The city of West Monroe unveiled a master plan Tuesday to overhaul downtown and Mayor Staci Mitchell says work on the endeavor should begin later this year.
Prepared by the consulting firm McClure, the downtown master plan was presented at a public hearing prior to the Board of Aldermen’s regular meeting. The plan calls for West Monroe to bury utilities in the downtown area, widen sidewalks, improve landscaping and create more recreational spaces. Parking would be improved as well.
The city paid for the downtown master plan with a $99,000 grant from the U.S. Department of Agriculture. The city was required to put roughly $40,000 in matching funds.
“None of this is cheap,” Mitchell said. “We have already started looking at funding to implement the plan and expect to begin work later in the year.”
Mitchell said the city would tackle the downtown master plan in phases. She said it would take two to five years to complete it, depending on funding.
“The good thing about McClure is they will help us identify sources of funding and they will help us implement the plan,” Mitchell said.
Overhauling downtown West Monroe was an issue Mitchell often raised when she was a candidate for mayor in 2018. She also suggested at the time that West Monroe needed to adopt a master plan for the city as a whole.
On Tuesday, Mitchell disclosed the city secured an additional grant from USDA to engage McClure to develop an overarching master plan for the city. According to Mitchell, the additional grant was for $78,000. West Monroe was required to provide another $40,000 in matching funds.
“The master plan for the city as a whole will bring all of this together,” Mitchell said.
In law enforcement matters, West Monroe Police Chief Jeff Terrell announced the police department had hired nine new officers. He said the department was now fully staffed.
Eight of the nine new officers must undergo training at North Delta Police Academy while the ninth new officer has already graduated from North Delta.
On another front, the Board of Aldermen agreed to apply for a $2-million grant from the U.S. Economic Development Administration to pay for a new sewer lift station on Drago Street. If the city is awarded the grant, West Monroe would be required to provide a 20 percent match in funding, or $200,000.

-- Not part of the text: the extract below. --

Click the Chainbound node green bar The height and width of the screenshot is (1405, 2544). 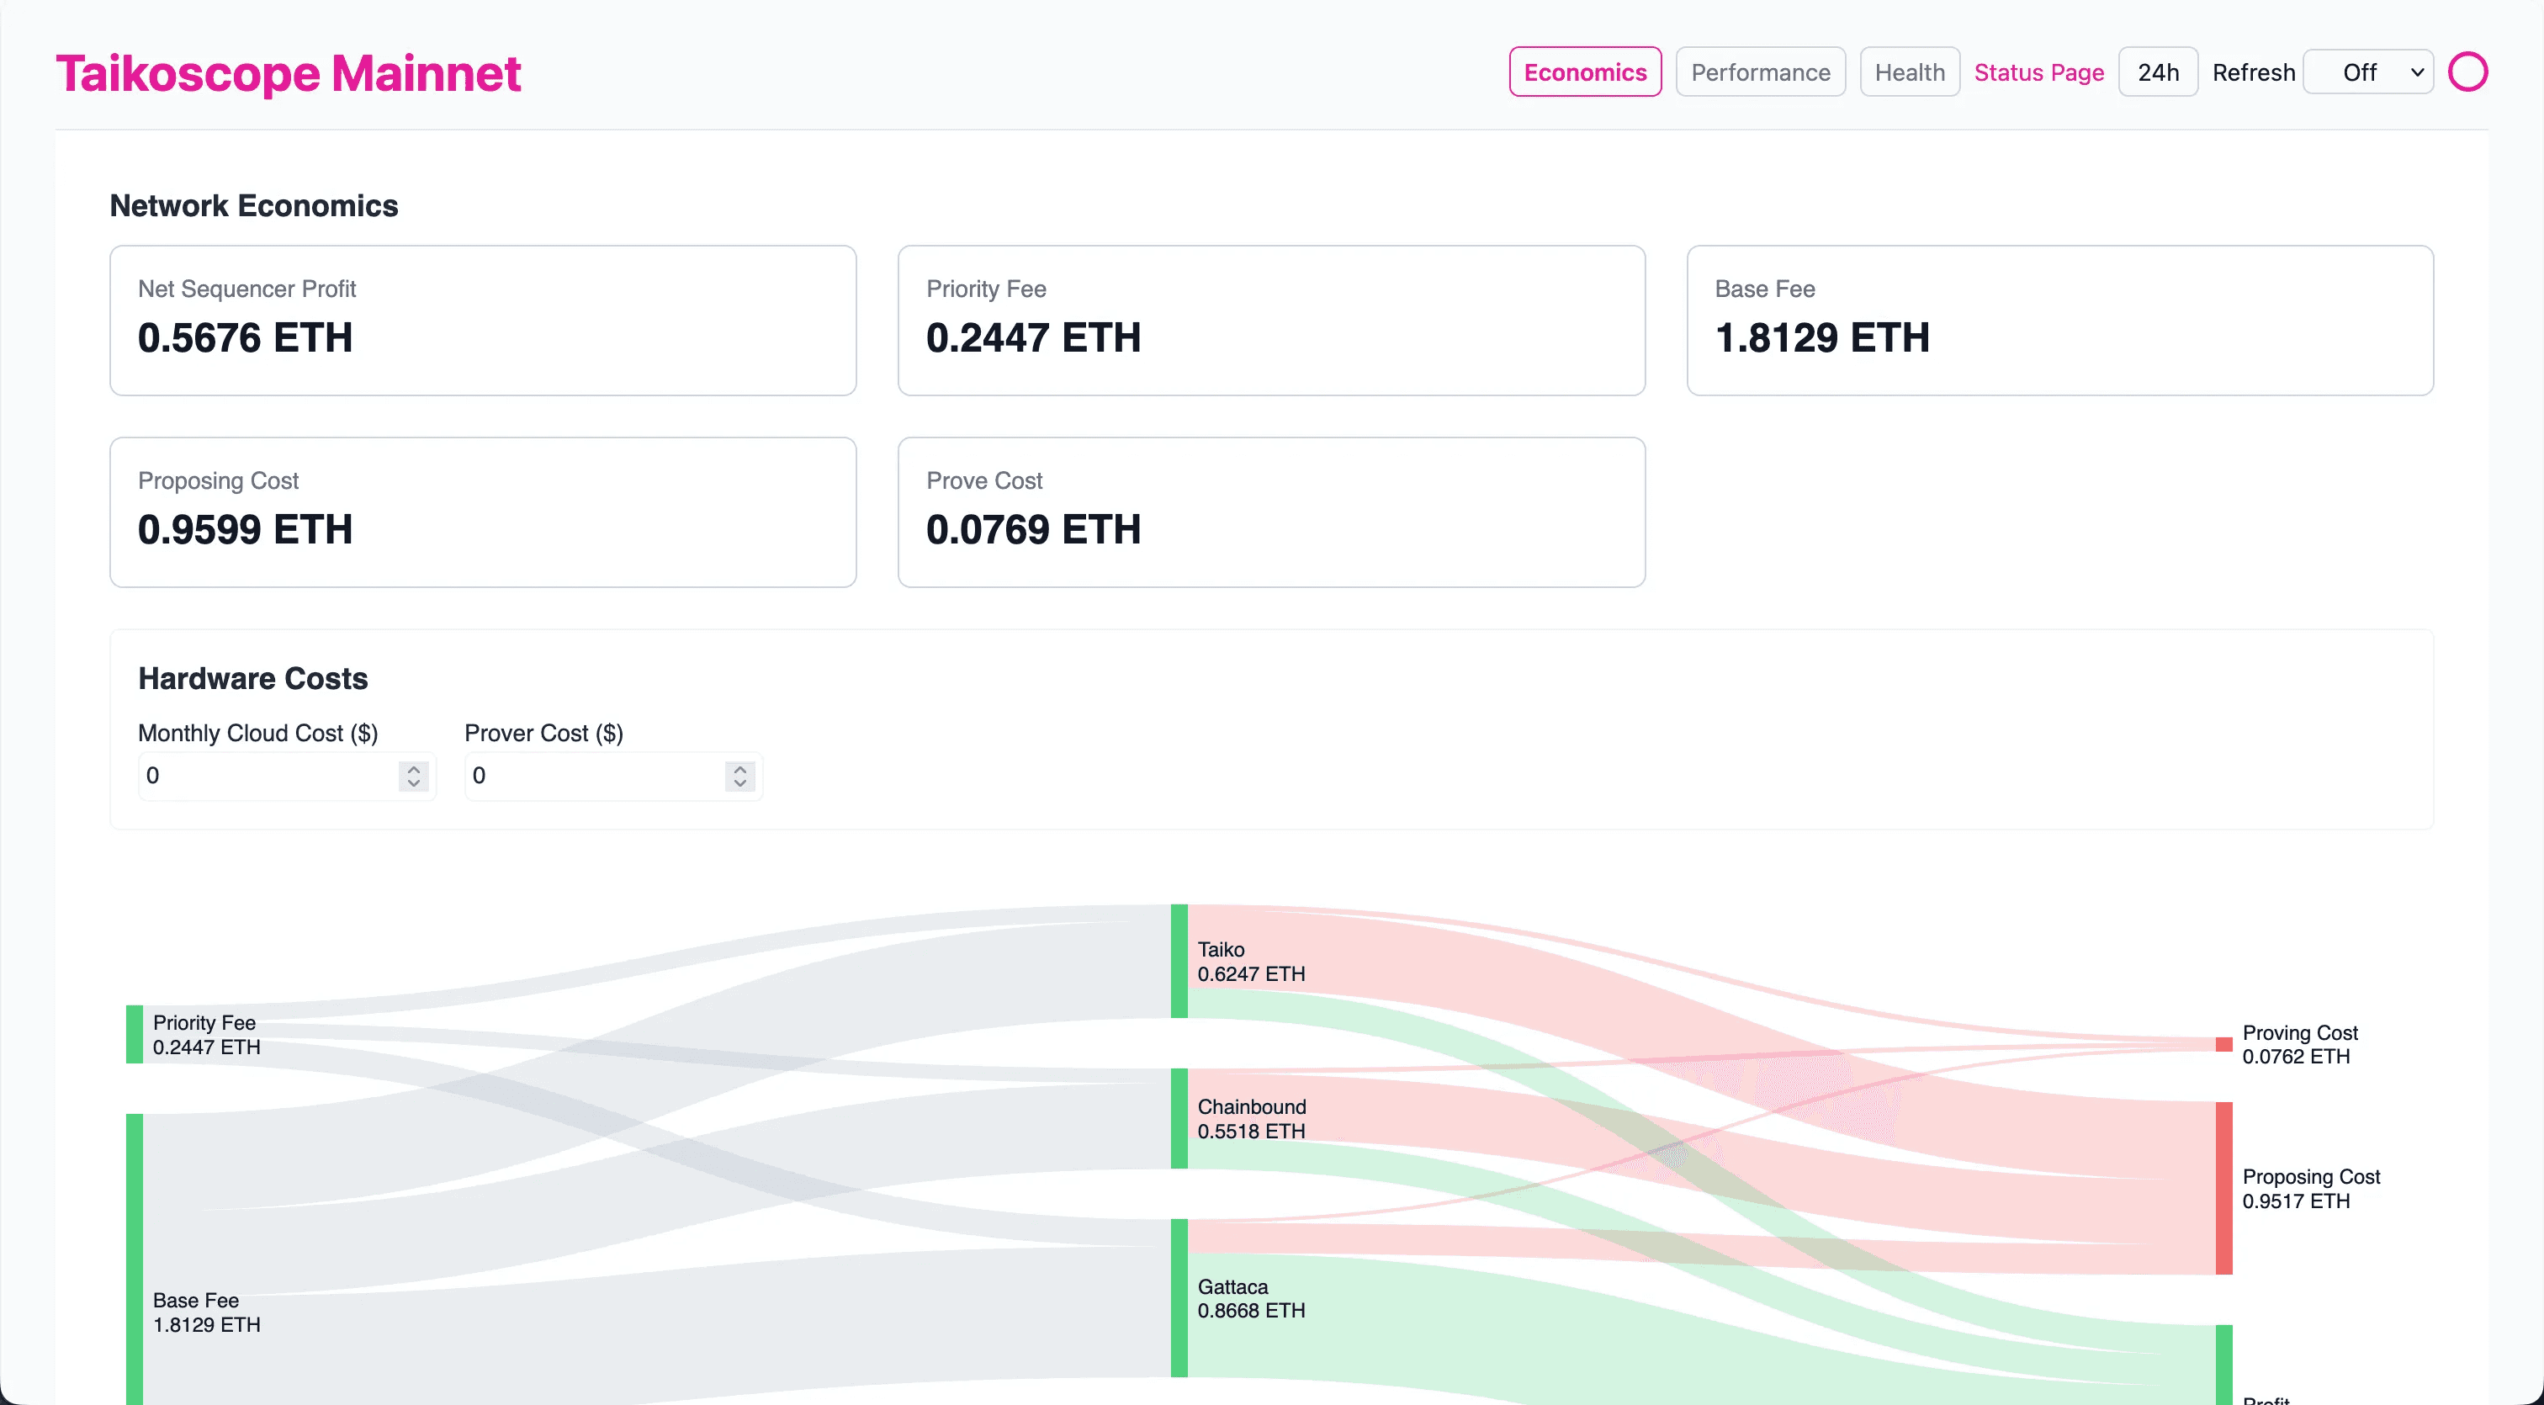(1179, 1119)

In other business, the Board of Aldermen renewed an agreement with the state Department of Transportation and Development (DOTD) for the city to maintain state-owned traffic signals in West Monroe for another year. The state pays the city $800 for each traffic signal it maintains. There are 28 state-owned traffic signals in West Monroe.
Aldermen also renewed an agreement with DOTD for the city to cut the grass and pickup litter along Interstate 20 within West Monroe’s corporate limits. The state pays the city $29,055 to do the work for the year.
“We always get compliments about how well we keep the grass cut along the interstate, compared to other areas along I-20,” Mitchell said.